3 responses to “»Zur Forderung nach Selbstbestimmung.«
Stellungnahme der Initiative für mehr Demokratie zum Südtirolkonvent

  1. Waldgänger avatar
    Waldgänger

    Sehr geehrter Autor, ich erlaube mir einige Anmerkungen:
    Prämisse:

    …darf nicht auf einer rückwärtsgewandten ethnisch orientierten Grundlage abgehandelt und politisch tabuisiert werden…

    Die ethnisch orientierten Grundlage ist nicht rückwärtsgewandt, sondern geht ganz einfach vom Status Quo und dessen historischer Entstehung aus. Das bedeutet nicht, dass wir nicht alle genau zu dem Europa der Regionen hinstreben, von dem Sie sprechen.
    Politisch tabuisiert wird das Thema Selbstbestimmung nur von dessen Gegnern.

    Selbstbestimmung:
    100%ige Zustimmung meinerseits!

    Europa der Regionen:
    100%ige Zustimmung meinerseits!

    Welche Forderungen:

    …zuallererst wäre eine von der Bevölkerung zu wählende verfassungsgebende Versammlung einzuberufen.

    Ich fürchte, für so einen Akt demokratischer Reife wird Italien nicht bereit sein.

    Damit stünde die Frage nicht mehr vor einem auf die Vergangenheit fixierten und, weil ethnisch gefärbten, für viele Menschen bedrohlichen Hintergrund.

    Noch einmal: Die Frage der Selbstbestimmung ist nicht auf die Vergangenheit fixiert, sondern leitet sich aus dieser her.
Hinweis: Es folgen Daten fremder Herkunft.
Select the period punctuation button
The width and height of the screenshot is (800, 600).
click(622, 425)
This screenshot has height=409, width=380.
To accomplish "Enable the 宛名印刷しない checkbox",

Heute fließen aktuelle Bestrebungen nach einer demokratischen Emanzipation der Bürger mit in sie ein und können ihr damit ungeahnte Schubkraft verleihen.
    Bitte bedenken Sie, dass wir schon seit 95 Jahren ethnisch fremdbestimmt leben.
    Wer machte sich jemals Gedanken um die vielen Menschen, welche diese Tatsache als bedrohlichen Hintergrund empfinden?

    1. pérvasion avatar

      Die ethnisch orientierten Grundlage ist nicht rückwärtsgewandt, sondern geht ganz einfach vom Status Quo und dessen historischer Entstehung aus.

      »Ethnisch« und »ethnisch orientiert« sind zwei paar Schuhe. Wenn man die »ethnische« Vielfalt lediglich als Begründung für einen erhöhten Anspruch auf Ausübung der Selbstbestimmung versteht (Andersartigkeit bezüglich des Nationalstaats), dann wäre dies meiner Meinung nach vertretbar. Obschon ich der Meinung bin, dass die demokratische Selbstbestimmung allen Territorien und ihren Bewohnern zustehen sollte.
      Doch wenn das Projekt »ethnisch orientiert« wäre, hätte ich große Schwierigkeiten damit. Siehe auch hier.

      Übrigens: Der Autor ist die Initiative für mehr Demokratie.

  2. @schierhangl avatar
    @schierhangl

    Vorschlag zu klarer Prämisse
    Das Thema Selbstbestimmung muss einer freien und offenen Diskussion zugänglich bleiben und es darf nicht auf einer rückwärtsgewandten ethnisch orientierten Grundlage abgehandelt und deshalb politisch tabuisiert (oder instrumentalisiert) werden.

    denn:
    Wir alle sind Südtirol

    Die Gegenwart und die Zukunft Südtirols und der Euregio Tirol sollen von allen Menschen, die hier leben, gleichberechtigt mitbestimmt und mitgestaltet werden und können- ohne Ausgrenzung und Diskriminierung. Wir wollen in der Auseinandersetzung um die Gestaltung unserer Gesellschaft eine realistische und pragmatische Perspektive einnehmen: Nicht Herkunft und Abstammung sollten hier im Zentrum stehen, sondern die gemeinsame Zukunft. Wir wollen eine neue, demokratische Politik für alle die bereit sind sich zu beteiligen.

    Den feinen Unterschied einer ethischen Selbstbestimmung von der Mitbestimmung des “citoyen”, der dadurch vom Vasallen zum Bürger als Souverän, demgegenüber die Politik verantwortlich ist, zu betonen wird eine wesentliche Aufgabe, vielleicht aber auch das Ergebnis eines kantonalen Verfassungsrates mit intensiver Bürgerbeteiligung sein.
    Der Autonomiekonvent kann aus dieser Perspektive nur der Auftakt eines Umbaus der Politik hin zu grösseren demokratischen Beteiligung sein.